In either case, her extreme anger towards what she perceives as the
compromise of her mother’s life and the implicit expectations that she
believes that places on her are familiar.
“You
could have done anything, been anything you wanted.”
“But
I am what I wanted to be,” she said, letting her arms fall to her sides.
“I chose. No one made me
become what I am.”
“That’s
sickening,” I said.
“I’m not ashamed of what I have made of my life.”
“Well,
just don’t try to make me like you are,” I said.
Taken
at face value, this outburst seems a resentment of the parent herself (and
certainly an excellent argument can be made for that -- an argument I would
agree with wholeheartedly), but I rather see it as Louise’s violent attempt
to purge herself of the implicit expectations placed upon her to take
on her mother‘s female role. She
strikes out at her natural role model because she, by the very nature of who
she is, cannot fulfill the role of that model.
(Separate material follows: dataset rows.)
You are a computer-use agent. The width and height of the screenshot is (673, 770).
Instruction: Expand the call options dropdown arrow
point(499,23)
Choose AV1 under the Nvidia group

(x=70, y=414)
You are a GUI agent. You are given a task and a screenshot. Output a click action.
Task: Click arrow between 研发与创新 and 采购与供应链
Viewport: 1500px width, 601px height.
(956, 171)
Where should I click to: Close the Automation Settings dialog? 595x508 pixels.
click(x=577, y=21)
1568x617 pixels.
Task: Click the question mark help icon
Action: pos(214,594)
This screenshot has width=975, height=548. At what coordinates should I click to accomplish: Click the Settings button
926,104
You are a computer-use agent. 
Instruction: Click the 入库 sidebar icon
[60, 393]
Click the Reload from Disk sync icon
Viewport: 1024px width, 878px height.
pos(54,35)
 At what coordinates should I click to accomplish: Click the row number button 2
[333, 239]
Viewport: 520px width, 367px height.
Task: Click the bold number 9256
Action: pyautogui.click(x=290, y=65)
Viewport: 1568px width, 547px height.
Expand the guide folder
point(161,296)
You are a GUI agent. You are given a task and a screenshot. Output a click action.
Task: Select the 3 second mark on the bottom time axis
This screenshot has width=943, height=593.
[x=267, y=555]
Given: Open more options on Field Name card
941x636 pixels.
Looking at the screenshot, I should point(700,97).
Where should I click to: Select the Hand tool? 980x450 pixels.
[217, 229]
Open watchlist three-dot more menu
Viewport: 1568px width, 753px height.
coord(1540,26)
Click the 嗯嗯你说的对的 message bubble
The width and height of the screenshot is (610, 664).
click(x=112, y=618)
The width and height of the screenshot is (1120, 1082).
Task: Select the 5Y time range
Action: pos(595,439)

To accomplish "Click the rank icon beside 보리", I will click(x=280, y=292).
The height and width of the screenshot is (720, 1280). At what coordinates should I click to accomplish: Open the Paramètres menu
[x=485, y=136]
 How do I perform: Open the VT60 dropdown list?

She, therefore, vilifies that role and strikes out at it with a horrid
tone and a word that captures the essence of how she feels: sickening.
Any commonality between the two disgusts her; any difference is
organized into what is essentially morally superior or stupid.
As I watch her do this, I am struck by the hurt she intends to do her
mother, and that same hurt I can find myself wishing to create for my father
with my words. I hear the
implicit guilt in doing this in her words -- she is indeed sickened
by it inasmuch as it likely makes her ill to face who she is as compared to
who she thinks she should be -- while simultaneously realizing that she almost
has to do this in order to truly define who she is in relation to her mother.
(Perhaps her mother knows this, and that is why she responds so calmly
to Louise.) No matter how I
interpret this point, it is clear that my negative attitude towards Louise in
this case originates in my own guilt of enjoying her doing what I wish to do
(to sin in one‘s heart is the same as to sin), the simple fact that she does
it whereas I cannot, and the pain she elicits in others in her attempt to
fulfill herself. In one short
exchange, she exposes me to myself as malicious, cowardly, and self-serving.
Yes, Louise infuriates me. She
fails everywhere I have failed: she has the power that is herself and gives it
away; she knows where her peace is and ignores it; she rips away at the heart
of those she loves -- all because of the expectations she believes she must
fulfill but, quite naturally, cannot. And,
to add insult to injury, she bravely overcomes her guilt to truly separate
herself from her mother, something I cannot fully do with my father to this
day. It is no wonder to me that I
could not like her. What is a
wonder to me is that, having completed this analysis, I do.